═════ EXCERPT PROVIDED
You should probably never need to write your own low-level parser. You have
primitives like char_
from which to build up the parsers that you need. It is unlikely that you're
going to need to do things on a lower level than a single character.
However. Some people are obsessed with writing everything for themselves. We call them C++ programmers. This section is for them. However, this section is not an in-depth tutorial. It is a basic orientation to get you familiar enough with all the moving parts of writing a parser that you can then learn by reading the Boost.Parser code.
Each parser must provide two overloads of a function call()
.
One overload parses, producing an attribute (which may be the special no-attribute
type detail::nope
). The other one parses, filling in a given
attribute. The type of the given attribute is a template parameter, so it
can take any type that you can form a reference to.
Let's take a look at a Boost.Parser parser, opt_parser
. This
is the parser produced by use of operator-
. First, here is the
beginning of its definition.
template<typename Parser> struct opt_parser {
The end of its definition is:
Parser parser_; };
As you can see, opt_parser
's only data member is the parser
it adapts, parser_
. Here is its attribute-generating overload
to call()
.
template< typename Iter, typename Sentinel, typename Context, typename SkipParser> auto call( Iter & first, Sentinel last, Context const & context, SkipParser const & skip, detail::flags flags, bool & success) const { using attr_t = decltype(parser_.call( first, last, context, skip, flags, success)); detail::optional_of<attr_t> retval; call(first, last, context, skip, flags, success, retval); return retval; }
First, let's look at the template and function parameters.
══════════
═════ RECORD EXTRACTS
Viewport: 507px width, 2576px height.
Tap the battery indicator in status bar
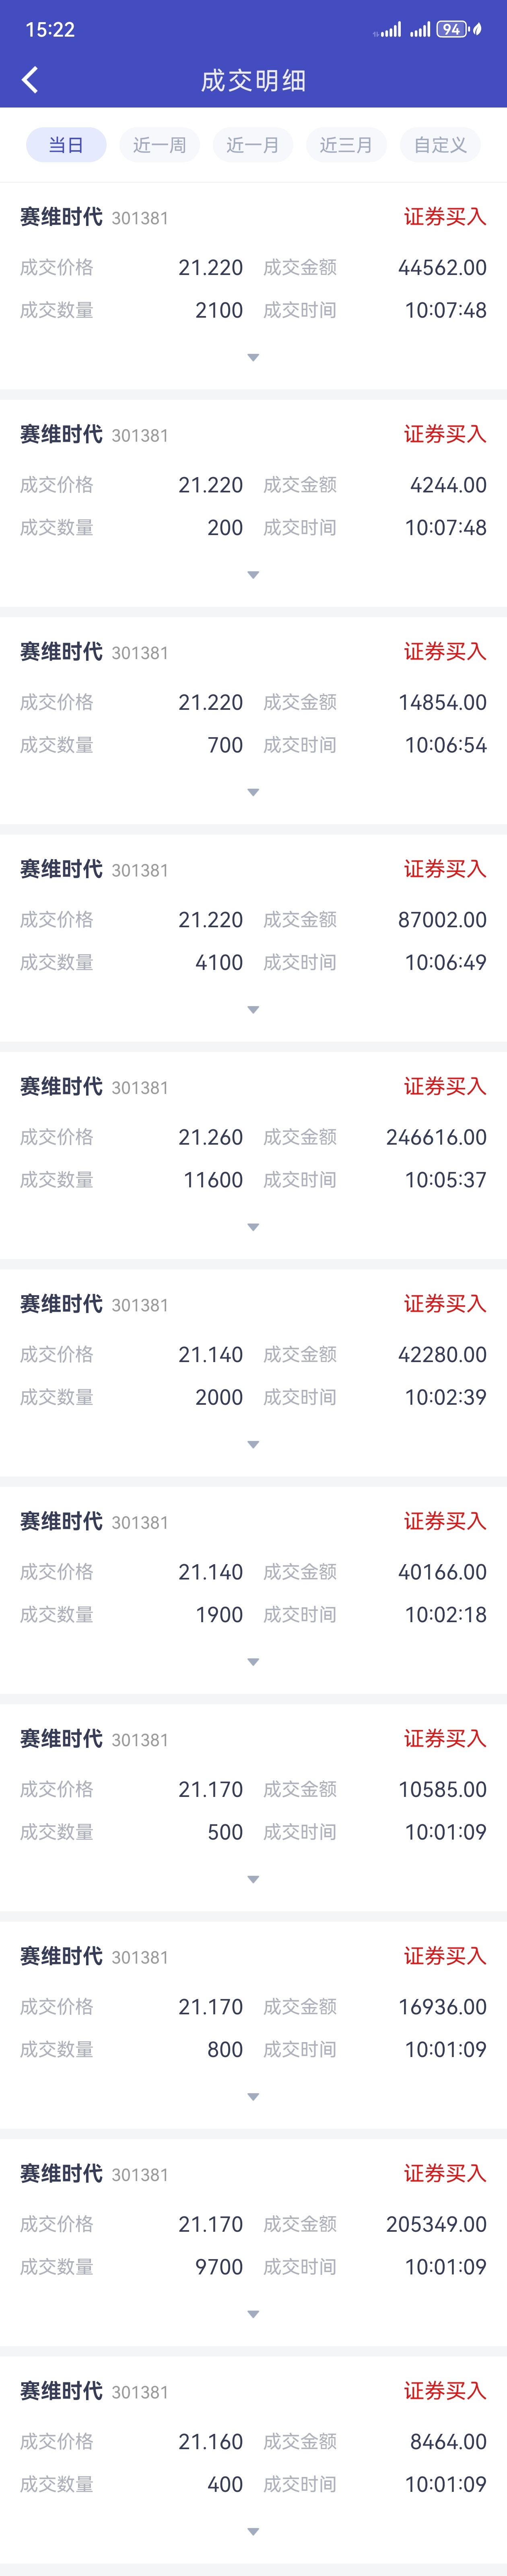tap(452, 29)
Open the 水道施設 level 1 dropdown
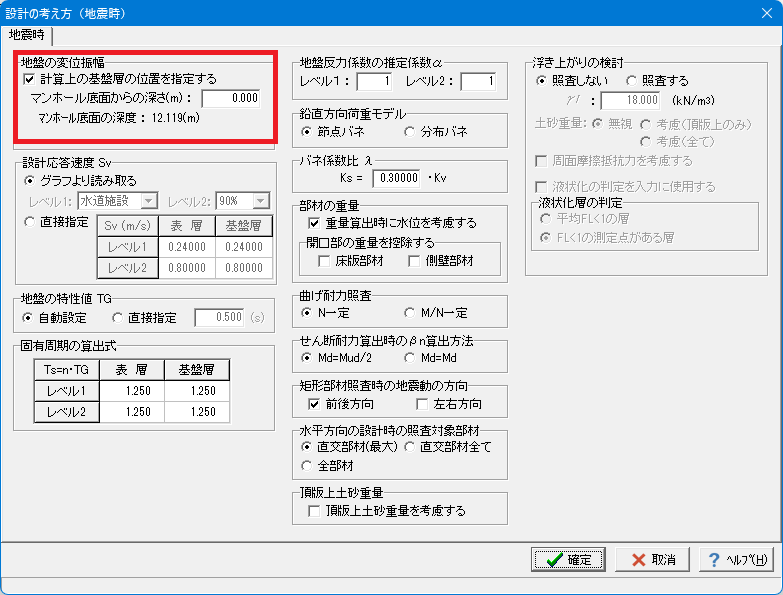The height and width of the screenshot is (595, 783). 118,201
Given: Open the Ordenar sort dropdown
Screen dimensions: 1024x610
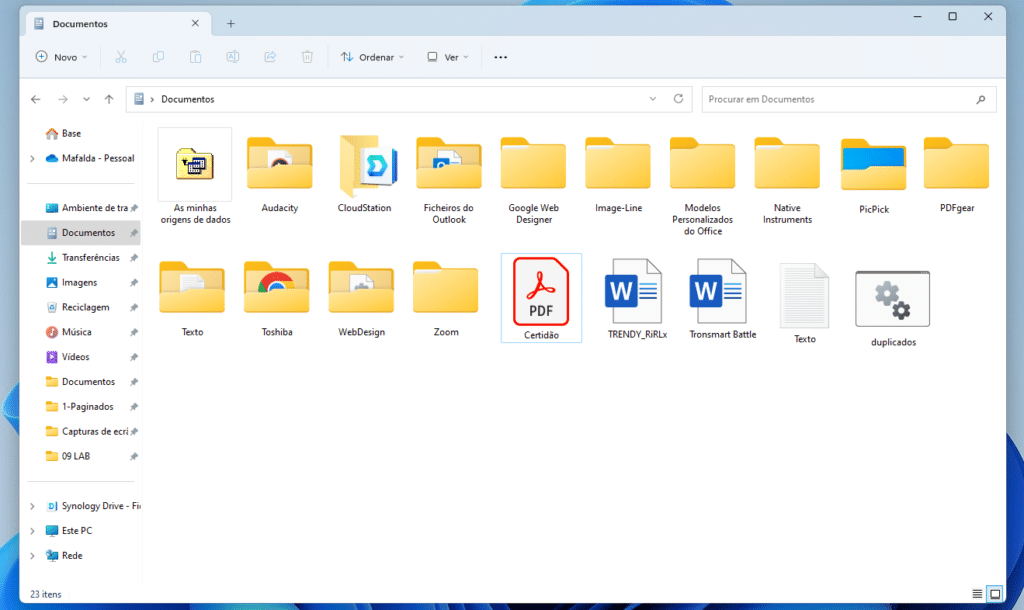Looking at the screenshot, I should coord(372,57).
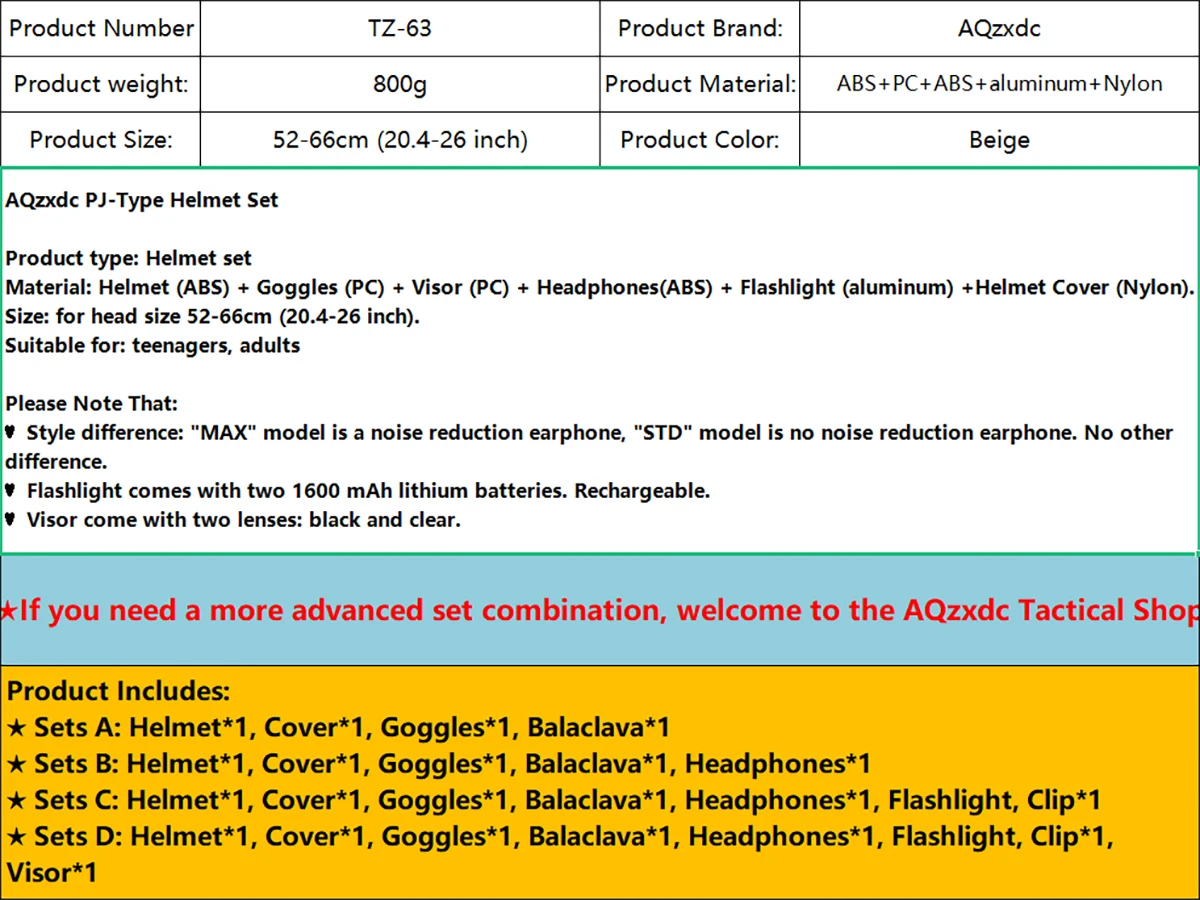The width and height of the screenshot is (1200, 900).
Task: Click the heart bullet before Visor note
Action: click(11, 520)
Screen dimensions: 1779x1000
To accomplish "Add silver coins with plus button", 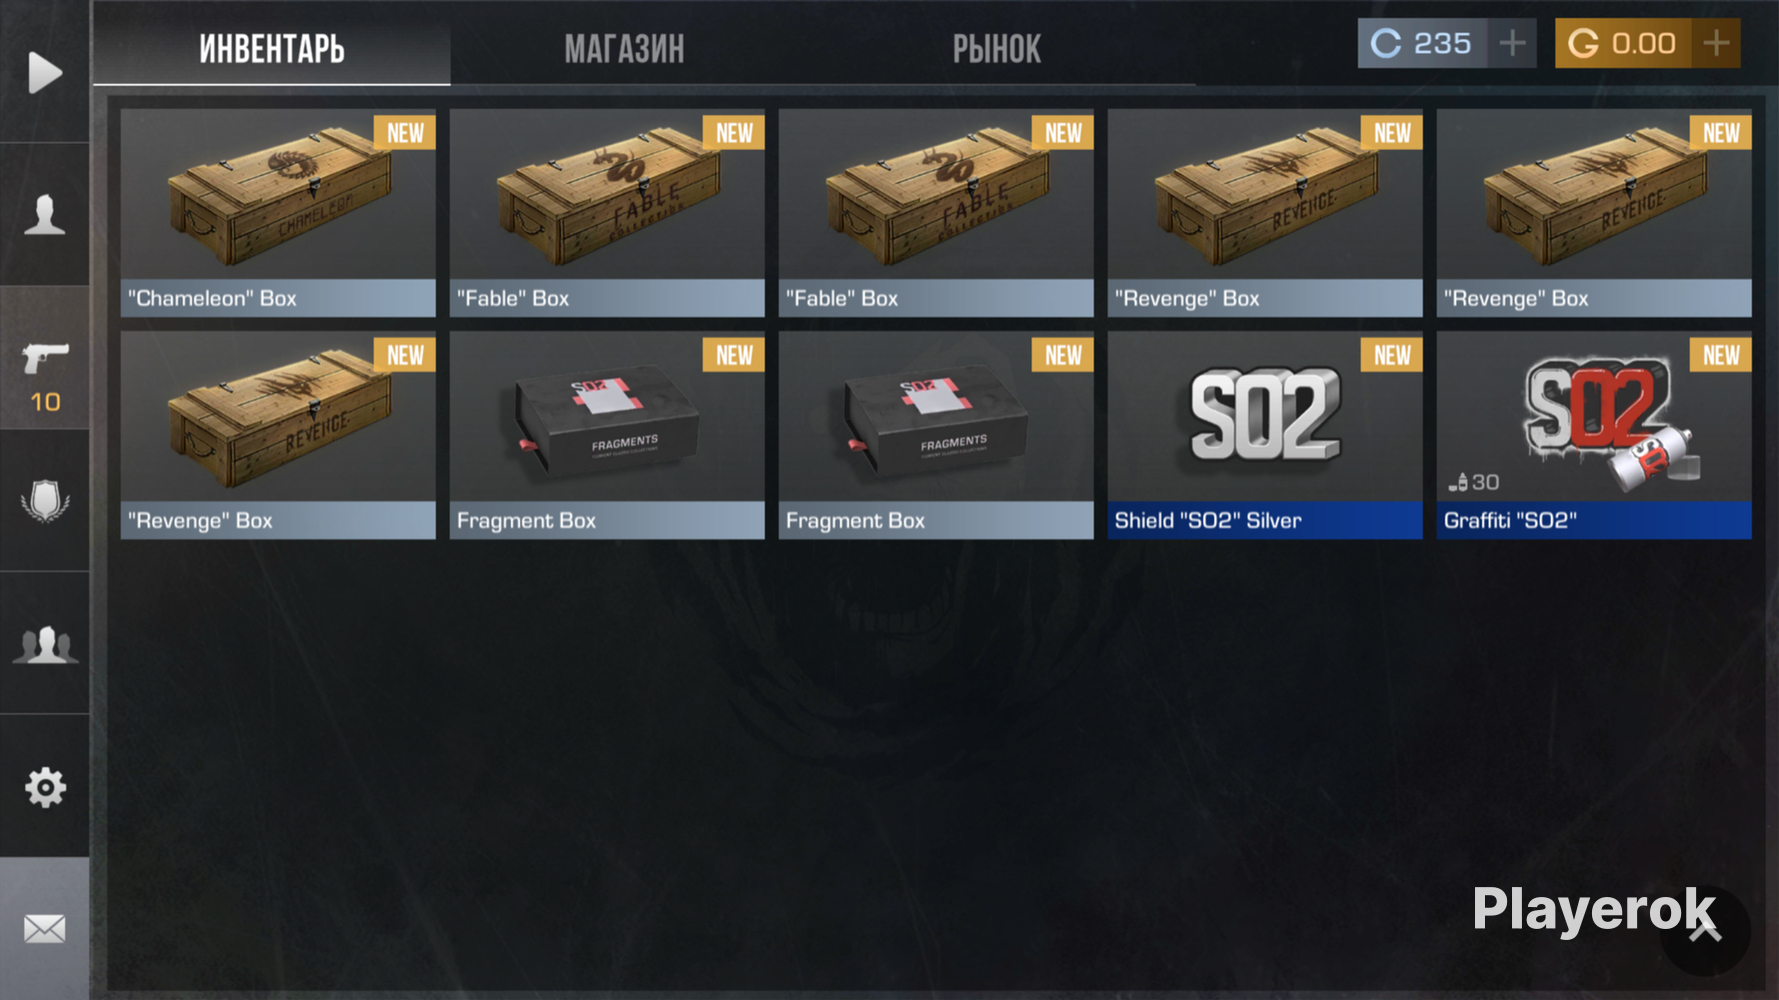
══════════
* WRITTEN REQUEST *
Write out the whole Boost.Parser passage on writing your own low-level parser, which appears above the lines, word for word.

* FINISHED TASK *
You should probably never need to write your own low-level parser. You have
primitives like char_
from which to build up the parsers that you need. It is unlikely that you're
going to need to do things on a lower level than a single character.
However. Some people are obsessed with writing everything for themselves. We call them C++ programmers. This section is for them. However, this section is not an in-depth tutorial. It is a basic orientation to get you familiar enough with all the moving parts of writing a parser that you can then learn by reading the Boost.Parser code.
Each parser must provide two overloads of a function call()
.
One overload parses, producing an attribute (which may be the special no-attribute
type detail::nope
). The other one parses, filling in a given
attribute. The type of the given attribute is a template parameter, so it
can take any type that you can form a reference to.
Let's take a look at a Boost.Parser parser, opt_parser
. This
is the parser produced by use of operator-
. First, here is the
beginning of its definition.
template<typename Parser> struct opt_parser {
The end of its definition is:
Parser parser_; };
As you can see, opt_parser
's only data member is the parser
it adapts, parser_
. Here is its attribute-generating overload
to call()
.
template< typename Iter, typename Sentinel, typename Context, typename SkipParser> auto call( Iter & first, Sentinel last, Context const & context, SkipParser const & skip, detail::flags flags, bool & success) const { using attr_t = decltype(parser_.call( first, last, context, skip, flags, success)); detail::optional_of<attr_t> retval; call(first, last, context, skip, flags, success, retval); return retval; }
First, let's look at the template and function parameters.